**Exercise goal:** The stretch from the line with "Show the Stats" through the line with "Task: Click the 协作 (Collaborate) button" in the records below: write it out exactly, and nothing else.

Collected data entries
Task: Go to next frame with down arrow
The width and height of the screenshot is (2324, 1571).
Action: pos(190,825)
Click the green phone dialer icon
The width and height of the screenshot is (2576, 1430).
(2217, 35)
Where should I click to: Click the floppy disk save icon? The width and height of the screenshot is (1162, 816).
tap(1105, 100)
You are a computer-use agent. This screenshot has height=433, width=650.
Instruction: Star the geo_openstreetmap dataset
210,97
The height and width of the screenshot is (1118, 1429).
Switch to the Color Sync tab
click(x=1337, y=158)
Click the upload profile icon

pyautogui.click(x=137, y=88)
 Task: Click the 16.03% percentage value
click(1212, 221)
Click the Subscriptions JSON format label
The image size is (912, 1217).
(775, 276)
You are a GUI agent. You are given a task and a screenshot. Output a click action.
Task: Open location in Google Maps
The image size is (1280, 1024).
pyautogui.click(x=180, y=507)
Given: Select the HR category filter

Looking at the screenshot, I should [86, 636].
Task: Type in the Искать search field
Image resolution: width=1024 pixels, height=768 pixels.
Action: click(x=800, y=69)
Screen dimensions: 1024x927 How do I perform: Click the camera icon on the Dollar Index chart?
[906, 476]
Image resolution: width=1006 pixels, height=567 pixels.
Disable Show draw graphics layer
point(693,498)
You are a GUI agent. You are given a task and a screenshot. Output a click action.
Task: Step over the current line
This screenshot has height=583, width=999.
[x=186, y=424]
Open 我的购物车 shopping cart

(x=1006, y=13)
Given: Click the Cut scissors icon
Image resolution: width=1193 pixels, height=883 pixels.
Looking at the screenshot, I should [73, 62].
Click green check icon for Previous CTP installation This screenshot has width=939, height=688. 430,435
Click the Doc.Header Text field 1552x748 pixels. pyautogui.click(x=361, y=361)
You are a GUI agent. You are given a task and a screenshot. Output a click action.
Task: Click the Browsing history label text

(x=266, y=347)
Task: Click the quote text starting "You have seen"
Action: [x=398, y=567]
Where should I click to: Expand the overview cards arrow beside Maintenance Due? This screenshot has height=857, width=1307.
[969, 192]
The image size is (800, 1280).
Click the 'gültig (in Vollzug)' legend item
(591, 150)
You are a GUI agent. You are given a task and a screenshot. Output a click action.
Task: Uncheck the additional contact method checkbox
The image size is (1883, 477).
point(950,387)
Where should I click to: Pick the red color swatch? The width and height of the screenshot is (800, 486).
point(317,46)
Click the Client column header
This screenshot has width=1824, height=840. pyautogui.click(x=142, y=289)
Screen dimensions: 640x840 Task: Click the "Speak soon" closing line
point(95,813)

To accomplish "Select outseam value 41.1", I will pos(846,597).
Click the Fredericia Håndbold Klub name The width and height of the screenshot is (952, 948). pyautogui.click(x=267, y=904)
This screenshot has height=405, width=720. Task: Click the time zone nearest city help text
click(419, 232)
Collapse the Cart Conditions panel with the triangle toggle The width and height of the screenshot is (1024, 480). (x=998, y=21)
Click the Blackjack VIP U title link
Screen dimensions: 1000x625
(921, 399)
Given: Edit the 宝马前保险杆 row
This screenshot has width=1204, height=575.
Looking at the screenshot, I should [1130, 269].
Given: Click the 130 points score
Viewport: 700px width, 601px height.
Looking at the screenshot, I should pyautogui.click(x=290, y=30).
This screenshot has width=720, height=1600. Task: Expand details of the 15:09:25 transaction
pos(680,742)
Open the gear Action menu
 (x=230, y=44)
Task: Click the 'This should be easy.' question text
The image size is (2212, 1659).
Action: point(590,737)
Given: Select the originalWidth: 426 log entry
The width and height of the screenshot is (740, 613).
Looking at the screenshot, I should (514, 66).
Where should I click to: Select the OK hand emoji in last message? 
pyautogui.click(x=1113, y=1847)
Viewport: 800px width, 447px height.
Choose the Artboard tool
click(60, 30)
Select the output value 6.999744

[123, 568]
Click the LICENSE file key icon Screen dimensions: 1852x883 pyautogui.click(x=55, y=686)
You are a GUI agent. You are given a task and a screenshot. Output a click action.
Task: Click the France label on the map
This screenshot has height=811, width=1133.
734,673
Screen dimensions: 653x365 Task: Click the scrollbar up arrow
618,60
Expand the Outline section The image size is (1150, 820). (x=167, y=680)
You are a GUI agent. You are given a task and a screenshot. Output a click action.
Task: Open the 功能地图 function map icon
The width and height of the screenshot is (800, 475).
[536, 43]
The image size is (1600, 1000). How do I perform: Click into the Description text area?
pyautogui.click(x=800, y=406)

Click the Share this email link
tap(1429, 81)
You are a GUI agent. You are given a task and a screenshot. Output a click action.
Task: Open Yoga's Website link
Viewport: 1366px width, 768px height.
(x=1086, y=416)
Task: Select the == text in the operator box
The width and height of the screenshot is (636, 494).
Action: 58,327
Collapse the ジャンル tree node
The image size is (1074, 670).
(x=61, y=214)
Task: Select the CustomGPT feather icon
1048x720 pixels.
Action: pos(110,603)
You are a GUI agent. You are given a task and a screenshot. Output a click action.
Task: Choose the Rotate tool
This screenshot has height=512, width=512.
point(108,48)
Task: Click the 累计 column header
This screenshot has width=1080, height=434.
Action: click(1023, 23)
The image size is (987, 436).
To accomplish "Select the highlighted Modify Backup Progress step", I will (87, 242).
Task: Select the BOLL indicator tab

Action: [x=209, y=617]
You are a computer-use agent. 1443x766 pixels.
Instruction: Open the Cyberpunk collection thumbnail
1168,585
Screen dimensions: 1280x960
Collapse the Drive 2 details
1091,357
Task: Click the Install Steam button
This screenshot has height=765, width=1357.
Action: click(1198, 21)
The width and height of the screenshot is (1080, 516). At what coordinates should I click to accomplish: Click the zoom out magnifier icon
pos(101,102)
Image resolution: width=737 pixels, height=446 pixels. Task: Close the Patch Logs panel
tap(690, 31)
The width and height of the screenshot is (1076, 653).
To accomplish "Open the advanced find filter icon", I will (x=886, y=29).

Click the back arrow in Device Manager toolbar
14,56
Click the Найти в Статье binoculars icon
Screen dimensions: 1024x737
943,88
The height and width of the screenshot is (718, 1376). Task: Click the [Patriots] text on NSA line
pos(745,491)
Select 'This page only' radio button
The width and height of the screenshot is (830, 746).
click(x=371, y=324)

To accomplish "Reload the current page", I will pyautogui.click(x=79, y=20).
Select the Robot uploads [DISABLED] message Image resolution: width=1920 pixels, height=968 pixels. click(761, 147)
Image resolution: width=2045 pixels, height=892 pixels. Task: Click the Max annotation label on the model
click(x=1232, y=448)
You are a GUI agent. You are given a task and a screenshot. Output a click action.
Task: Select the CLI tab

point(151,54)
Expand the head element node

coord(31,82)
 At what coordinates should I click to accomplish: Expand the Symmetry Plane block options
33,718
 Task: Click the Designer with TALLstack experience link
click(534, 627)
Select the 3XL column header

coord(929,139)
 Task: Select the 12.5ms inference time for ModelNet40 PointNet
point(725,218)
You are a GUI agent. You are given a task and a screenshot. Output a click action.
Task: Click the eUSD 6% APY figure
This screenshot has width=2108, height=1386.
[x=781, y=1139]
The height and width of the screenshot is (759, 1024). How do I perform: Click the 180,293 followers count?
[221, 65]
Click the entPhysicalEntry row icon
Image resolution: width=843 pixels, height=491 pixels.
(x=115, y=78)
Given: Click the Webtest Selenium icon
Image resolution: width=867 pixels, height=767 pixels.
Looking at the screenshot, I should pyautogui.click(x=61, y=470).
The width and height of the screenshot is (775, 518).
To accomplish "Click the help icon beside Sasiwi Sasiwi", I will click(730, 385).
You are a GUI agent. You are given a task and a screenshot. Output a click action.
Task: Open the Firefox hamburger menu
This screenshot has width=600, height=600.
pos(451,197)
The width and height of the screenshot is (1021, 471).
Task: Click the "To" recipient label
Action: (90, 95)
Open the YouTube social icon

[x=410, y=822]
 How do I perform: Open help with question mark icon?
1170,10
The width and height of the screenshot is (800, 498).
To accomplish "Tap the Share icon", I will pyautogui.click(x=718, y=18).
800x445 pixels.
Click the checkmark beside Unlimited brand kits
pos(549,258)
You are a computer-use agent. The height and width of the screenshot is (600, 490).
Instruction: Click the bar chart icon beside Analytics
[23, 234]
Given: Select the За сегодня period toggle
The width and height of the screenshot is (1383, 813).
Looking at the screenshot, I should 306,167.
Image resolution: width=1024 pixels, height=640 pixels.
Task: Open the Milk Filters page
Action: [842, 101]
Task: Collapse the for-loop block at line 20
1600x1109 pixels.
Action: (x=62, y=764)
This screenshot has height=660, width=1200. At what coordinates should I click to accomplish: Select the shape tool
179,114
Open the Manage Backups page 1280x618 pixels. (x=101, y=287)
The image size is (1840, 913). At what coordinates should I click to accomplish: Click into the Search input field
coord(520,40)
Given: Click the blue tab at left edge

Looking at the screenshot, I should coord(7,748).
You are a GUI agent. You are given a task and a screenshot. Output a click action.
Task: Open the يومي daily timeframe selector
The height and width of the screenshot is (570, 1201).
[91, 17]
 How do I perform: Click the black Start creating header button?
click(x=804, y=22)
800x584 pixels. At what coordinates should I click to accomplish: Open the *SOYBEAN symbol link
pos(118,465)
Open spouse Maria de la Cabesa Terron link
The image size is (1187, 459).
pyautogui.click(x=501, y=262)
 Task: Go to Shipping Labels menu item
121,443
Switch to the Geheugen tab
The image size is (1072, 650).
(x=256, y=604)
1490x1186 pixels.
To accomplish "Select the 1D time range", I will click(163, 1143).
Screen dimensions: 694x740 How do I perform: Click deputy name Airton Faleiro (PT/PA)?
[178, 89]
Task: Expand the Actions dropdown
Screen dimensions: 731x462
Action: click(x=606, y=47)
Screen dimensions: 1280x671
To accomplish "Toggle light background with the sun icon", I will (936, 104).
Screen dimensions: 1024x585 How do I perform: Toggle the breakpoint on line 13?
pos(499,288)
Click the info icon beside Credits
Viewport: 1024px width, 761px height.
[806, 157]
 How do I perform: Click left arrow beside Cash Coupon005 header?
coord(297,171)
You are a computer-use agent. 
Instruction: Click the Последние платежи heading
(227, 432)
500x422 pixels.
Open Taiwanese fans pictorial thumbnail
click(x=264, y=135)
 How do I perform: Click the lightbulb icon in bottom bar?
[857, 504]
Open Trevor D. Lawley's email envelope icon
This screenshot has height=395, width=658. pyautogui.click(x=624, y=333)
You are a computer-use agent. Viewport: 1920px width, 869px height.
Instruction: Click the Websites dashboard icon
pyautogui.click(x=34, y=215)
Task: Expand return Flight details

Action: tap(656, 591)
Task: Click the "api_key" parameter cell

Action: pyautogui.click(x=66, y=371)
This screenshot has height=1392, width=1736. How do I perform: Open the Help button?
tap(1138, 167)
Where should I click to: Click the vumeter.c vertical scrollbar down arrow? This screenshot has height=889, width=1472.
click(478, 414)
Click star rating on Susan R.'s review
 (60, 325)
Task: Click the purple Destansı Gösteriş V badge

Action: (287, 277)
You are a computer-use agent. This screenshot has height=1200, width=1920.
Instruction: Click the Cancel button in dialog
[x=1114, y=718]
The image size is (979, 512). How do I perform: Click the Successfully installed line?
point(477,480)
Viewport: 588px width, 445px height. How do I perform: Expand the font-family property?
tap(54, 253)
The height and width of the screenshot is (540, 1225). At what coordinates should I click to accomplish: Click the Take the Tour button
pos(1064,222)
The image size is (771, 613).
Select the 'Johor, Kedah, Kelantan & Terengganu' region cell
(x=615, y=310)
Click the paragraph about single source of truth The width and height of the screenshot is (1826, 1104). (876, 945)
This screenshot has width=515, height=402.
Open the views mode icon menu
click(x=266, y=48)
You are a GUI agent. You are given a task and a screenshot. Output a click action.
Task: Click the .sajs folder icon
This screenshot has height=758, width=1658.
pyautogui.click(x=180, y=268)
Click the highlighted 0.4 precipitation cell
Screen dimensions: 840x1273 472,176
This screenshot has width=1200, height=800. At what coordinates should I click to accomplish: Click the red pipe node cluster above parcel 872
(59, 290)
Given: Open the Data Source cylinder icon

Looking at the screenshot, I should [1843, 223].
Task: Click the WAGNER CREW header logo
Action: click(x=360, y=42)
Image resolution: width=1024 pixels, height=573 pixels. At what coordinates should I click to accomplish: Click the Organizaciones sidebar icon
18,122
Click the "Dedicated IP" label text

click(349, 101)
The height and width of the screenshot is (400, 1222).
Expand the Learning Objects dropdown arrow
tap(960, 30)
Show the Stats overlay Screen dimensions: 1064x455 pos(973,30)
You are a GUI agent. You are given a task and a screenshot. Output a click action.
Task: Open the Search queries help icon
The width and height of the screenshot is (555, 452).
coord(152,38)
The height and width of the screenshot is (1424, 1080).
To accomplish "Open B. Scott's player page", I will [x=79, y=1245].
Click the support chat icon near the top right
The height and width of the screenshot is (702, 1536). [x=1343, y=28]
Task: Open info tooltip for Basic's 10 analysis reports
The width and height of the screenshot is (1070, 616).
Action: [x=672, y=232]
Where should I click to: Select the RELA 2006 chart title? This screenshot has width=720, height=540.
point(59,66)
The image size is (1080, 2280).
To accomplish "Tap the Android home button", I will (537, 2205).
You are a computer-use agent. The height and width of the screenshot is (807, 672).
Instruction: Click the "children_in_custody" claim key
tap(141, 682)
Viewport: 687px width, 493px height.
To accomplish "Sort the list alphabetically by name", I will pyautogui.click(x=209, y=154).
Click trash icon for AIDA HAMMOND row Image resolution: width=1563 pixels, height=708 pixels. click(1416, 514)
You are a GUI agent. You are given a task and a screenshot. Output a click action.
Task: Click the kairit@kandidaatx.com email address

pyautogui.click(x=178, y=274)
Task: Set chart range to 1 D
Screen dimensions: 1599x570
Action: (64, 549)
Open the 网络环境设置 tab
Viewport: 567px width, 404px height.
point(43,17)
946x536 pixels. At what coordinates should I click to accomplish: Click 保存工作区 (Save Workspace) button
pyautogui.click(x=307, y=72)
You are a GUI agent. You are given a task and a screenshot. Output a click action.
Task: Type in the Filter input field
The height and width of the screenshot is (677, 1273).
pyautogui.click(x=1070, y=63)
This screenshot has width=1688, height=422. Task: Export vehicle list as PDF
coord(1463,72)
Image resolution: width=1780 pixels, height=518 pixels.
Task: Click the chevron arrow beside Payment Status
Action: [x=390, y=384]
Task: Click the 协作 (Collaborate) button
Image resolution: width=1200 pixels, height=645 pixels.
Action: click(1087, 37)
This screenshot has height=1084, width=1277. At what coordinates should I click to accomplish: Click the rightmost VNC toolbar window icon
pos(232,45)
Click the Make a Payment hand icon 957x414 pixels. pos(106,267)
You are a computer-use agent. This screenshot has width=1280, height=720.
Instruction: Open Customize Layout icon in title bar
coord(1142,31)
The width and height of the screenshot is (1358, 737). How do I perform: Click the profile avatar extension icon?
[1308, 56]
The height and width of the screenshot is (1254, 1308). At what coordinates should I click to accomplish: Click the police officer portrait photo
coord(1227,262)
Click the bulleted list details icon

**Written response:**
Show the Stats overlay Screen dimensions: 1064x455 pos(973,30)
You are a GUI agent. You are given a task and a screenshot. Output a click action.
Task: Open the Search queries help icon
The width and height of the screenshot is (555, 452).
coord(152,38)
The height and width of the screenshot is (1424, 1080).
To accomplish "Open B. Scott's player page", I will [x=79, y=1245].
Click the support chat icon near the top right
The height and width of the screenshot is (702, 1536). [x=1343, y=28]
Task: Open info tooltip for Basic's 10 analysis reports
The width and height of the screenshot is (1070, 616).
Action: [x=672, y=232]
Where should I click to: Select the RELA 2006 chart title? This screenshot has width=720, height=540.
point(59,66)
The image size is (1080, 2280).
To accomplish "Tap the Android home button", I will (537, 2205).
You are a computer-use agent. The height and width of the screenshot is (807, 672).
Instruction: Click the "children_in_custody" claim key
tap(141, 682)
Viewport: 687px width, 493px height.
To accomplish "Sort the list alphabetically by name", I will pyautogui.click(x=209, y=154).
Click trash icon for AIDA HAMMOND row Image resolution: width=1563 pixels, height=708 pixels. click(1416, 514)
You are a GUI agent. You are given a task and a screenshot. Output a click action.
Task: Click the kairit@kandidaatx.com email address

pyautogui.click(x=178, y=274)
Task: Set chart range to 1 D
Screen dimensions: 1599x570
Action: (64, 549)
Open the 网络环境设置 tab
Viewport: 567px width, 404px height.
point(43,17)
946x536 pixels. At what coordinates should I click to accomplish: Click 保存工作区 (Save Workspace) button
pyautogui.click(x=307, y=72)
You are a GUI agent. You are given a task and a screenshot. Output a click action.
Task: Type in the Filter input field
The height and width of the screenshot is (677, 1273).
pyautogui.click(x=1070, y=63)
This screenshot has width=1688, height=422. Task: Export vehicle list as PDF
coord(1463,72)
Image resolution: width=1780 pixels, height=518 pixels.
Task: Click the chevron arrow beside Payment Status
Action: [x=390, y=384]
Task: Click the 协作 (Collaborate) button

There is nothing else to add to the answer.